Vittime, però, sono l’Italia ed i suoi cittadini. E’ vittima almeno il 50% degli elettori che è stato ignorato, arrogantemente ed impudicamente da un Presidente del Consiglio e dai suoi alleati che hanno occupato il Paese in modo invadente e vendicativo. Un maggioranza di Governo stretta dalla sinistra alternativa, tra una politica estera multilaterale, e per giunta fortemente strabica, ed una interna che vede le città in balia di bande organizzate di malaffare di importazione. Un Governo in bilico tra privilegi alla grande impresa, a banche e cooperative, e le vessazioni verso contribuenti e piccoli operatori economici; tra l’intolleranza alle libertà formali, e l’esercizio di proteste di piazza contro il Governo da parte degli stessi ministri che lo compongono; tra politiche repressive ed altre esageratamente permissive. Un Presidente del Consiglio impegnato solo a rafforzare la cerchia dei poteri che lo mantiene in piedi, sordo persino agli appelli preoccupati che provengono dall’interno della sua stessa maggioranza.

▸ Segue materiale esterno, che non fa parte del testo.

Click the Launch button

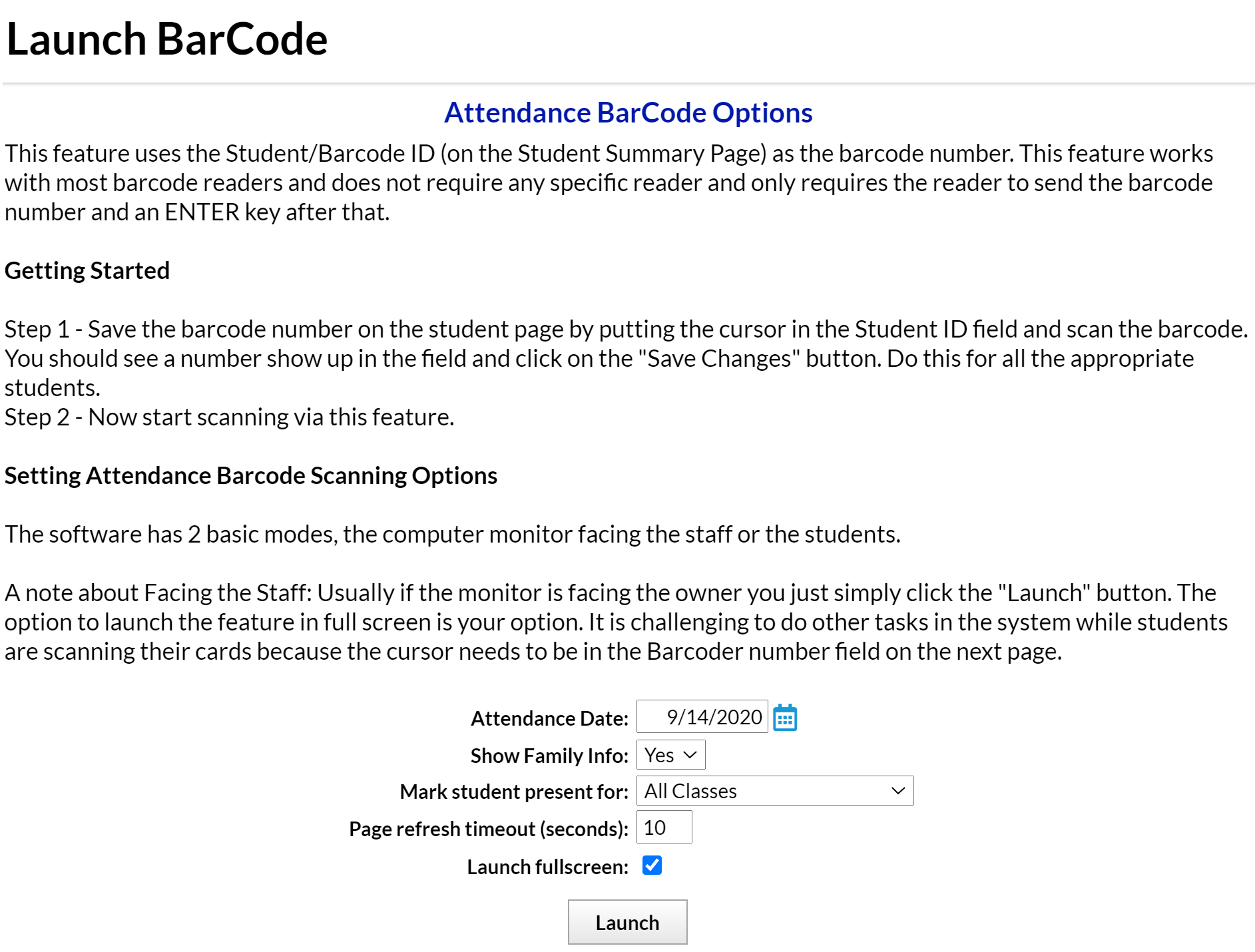(x=627, y=922)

Prodi lamenta la mancanza del dialogo con l’opposizione, quasi fosse questa a dover sostenere il suo dicastero. Dovrebbe, invece, spiegare al Paese come può pretendere il dialogo se sin dal primo momento ha avuto tra le ragioni del suo Governo quella di modificare il lavoro del precedente: la cosiddetta discontinuità.

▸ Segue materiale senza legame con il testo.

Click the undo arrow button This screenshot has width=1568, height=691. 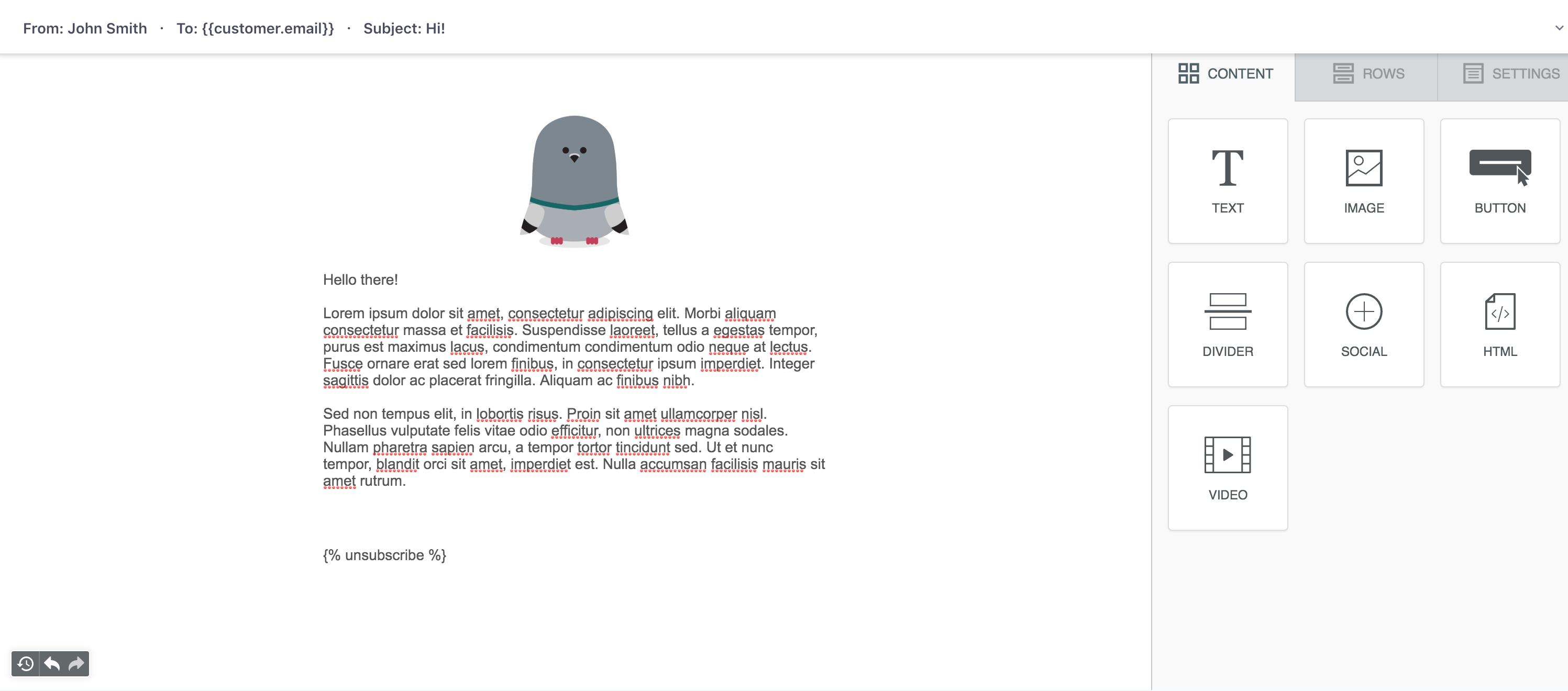(52, 663)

Dovrebbe dar ragione della occupazione bulgara delle istituzioni con personaggi politicamente schierati e con la rimozione di funzionari indipendenti e professionalmente capaci: è stato lottizzato in maniera selvaggia ogni cosa, persino ministri e sottosegretari in numero da record. C’è stata anche la rimozione, giustamente respinta dal Tar, di un Consigliere della Rai, inopportunamente ed arrogamene rimosso, con un editto davvero bulgaro del Ministro dell’Economia. Prodi dovrebbe dar conto dell’indecente manovra per salvaguardare il posto di Vice Ministro ad un signore che ha sbagliato epoca e Paese e che farebbe meglio a guardarsi intorno e chiedere in giro cosa sia una democrazia liberale.
Non abbiamo bisogno di federali che impartiscano ordini e calpestino dignità e legalità con maldestra arroganza. Non abbiamo bisogno di avvocati d’accusa che in Parlamento svolgano indegne requisitorie contro onesti servitori dello Stato.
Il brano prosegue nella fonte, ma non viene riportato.